Consider the linear system described by the difference equations

$$\begin{array}{ccc}\hfill x(t+1)& =& Fx\left(t\right)+Gu\left(t\right)+L\rho \left(t\right),\hfill \\ \hfill y\left(t\right)& =& Hx\left(t\right)+v\left(t\right).\hfill \end{array}$$

(1)

Here, $x\in {\mathbb{R}}^n$, $u\in {\mathbb{R}}^m$, $y\in {\mathbb{R}}^l$ are vectors of state, control, and output; $F\in {\mathbb{R}}^{n\times n}$, $G\in {\mathbb{R}}^{n\times l}$, $H\in {\mathbb{R}}^{l\times n}$, and $L\in {\mathbb{R}}^{n\times p}$ are known constant matrices; $\rho \left(t\right)\in {\mathbb{R}}^p$ is the disturbance, one assumes that $\rho \left(t\right)$ is an unknown bounded function, and ${max}_i\left|{\rho }_i\left(t\right)\right|\le {\rho }_{\ast }$; $v\left(t\right)$ is the measurement noise; one assumes that $v\left(t\right)\in {\mathbb{R}}^l$ is a bounded unknown function and ${max}_i\left|v_i\left(t\right)\right|\le v_{\ast }$.

The problem is to design an interval observer of minimal dimensions generating two functions $\underline{z}\left(t\right)$ and $\overline{z}\left(t\right)$, such that $\underline{z}\left(t\right)\le z\left(t\right)\le \overline{z}\left(t\right)$ for all $t\ge 0$ where $z\left(t\right)$ is determined by a known matrix $M\in {\mathbb{R}}^{s\times n}$ as $z\left(t\right)=Mx\left(t\right)$. For two vectors, $x_1,x_2$, and matrices, $A_1,A_2$, the inequalities $x_1\le x_2$ and $A_1\le A_2$ are understood element-wise.

The solution is based on the reduced-order model

$$\begin{array}{ccc}\hfill x_{\ast }(t+1)& =& F_{\ast }{x}_{\ast }\left(t\right)+G_{\ast }u\left(t\right)+J_{\ast }Hx\left(t\right)+L_{\ast }\rho \left(t\right),\hfill \\ \hfill z\left(t\right)& =& H_z{x}_{\ast }\left(t\right)+Q{y}_0\left(t\right),\hfill \end{array}$$

(2)

where $x_{\ast }\in {\mathbb{R}}^k$ is the state vector, $F_{\ast }$, $G_{\ast }$, $J_{\ast }$, $L_{\ast }$, Q, and $H_z$ are matrices of appropriate dimensions to be determined, the variable $y_0$ is defined below.

Remark 1.

========

Written request 1 -
Answer these questions from the observer excerpt:
(a) In which space does the state vector of the reduced-order model lie?
(b) How are the inequalities between two vectors or two matrices understood?
(c) What is assumed about the measurement noise v(t)?
Written request 2 - Please copy the observer excerpt word for word, from "The solution is" to "is defined below.".
The data is separate material, unconnected to the observer excerpt.

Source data

========

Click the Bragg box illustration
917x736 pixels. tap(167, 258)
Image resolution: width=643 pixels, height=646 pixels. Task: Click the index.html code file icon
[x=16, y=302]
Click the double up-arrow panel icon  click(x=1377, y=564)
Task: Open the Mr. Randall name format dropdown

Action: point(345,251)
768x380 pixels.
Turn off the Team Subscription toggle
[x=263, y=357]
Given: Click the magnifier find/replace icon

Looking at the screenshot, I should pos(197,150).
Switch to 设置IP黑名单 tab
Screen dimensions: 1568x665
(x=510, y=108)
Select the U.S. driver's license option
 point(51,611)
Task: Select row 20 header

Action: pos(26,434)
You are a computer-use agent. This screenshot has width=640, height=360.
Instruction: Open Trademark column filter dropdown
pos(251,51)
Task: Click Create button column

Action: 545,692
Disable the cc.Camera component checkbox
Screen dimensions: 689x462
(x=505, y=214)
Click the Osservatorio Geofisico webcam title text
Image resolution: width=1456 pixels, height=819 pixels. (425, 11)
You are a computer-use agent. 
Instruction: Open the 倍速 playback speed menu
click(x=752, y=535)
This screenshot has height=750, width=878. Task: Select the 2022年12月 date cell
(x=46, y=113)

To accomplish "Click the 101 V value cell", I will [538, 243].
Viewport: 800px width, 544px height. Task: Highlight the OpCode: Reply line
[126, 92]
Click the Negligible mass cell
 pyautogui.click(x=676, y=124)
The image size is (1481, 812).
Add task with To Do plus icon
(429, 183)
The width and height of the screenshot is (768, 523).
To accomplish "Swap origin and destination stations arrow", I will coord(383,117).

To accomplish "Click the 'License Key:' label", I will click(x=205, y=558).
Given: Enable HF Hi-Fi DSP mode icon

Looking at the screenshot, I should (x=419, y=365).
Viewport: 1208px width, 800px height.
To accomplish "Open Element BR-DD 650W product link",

========

Full answer 1 -
(a) ℝ^k
(b) Element-wise.
(c) It is a bounded unknown function in ℝ^l, with max_i |v_i(t)| ≤ v_*.

Full answer 2 -
The solution is based on the reduced-order model

$$\begin{array}{ccc}\hfill x_{\ast }(t+1)& =& F_{\ast }{x}_{\ast }\left(t\right)+G_{\ast }u\left(t\right)+J_{\ast }Hx\left(t\right)+L_{\ast }\rho \left(t\right),\hfill \\ \hfill z\left(t\right)& =& H_z{x}_{\ast }\left(t\right)+Q{y}_0\left(t\right),\hfill \end{array}$$

(2)

where $x_{\ast }\in {\mathbb{R}}^k$ is the state vector, $F_{\ast }$, $G_{\ast }$, $J_{\ast }$, $L_{\ast }$, Q, and $H_z$ are matrices of appropriate dimensions to be determined, the variable $y_0$ is defined below.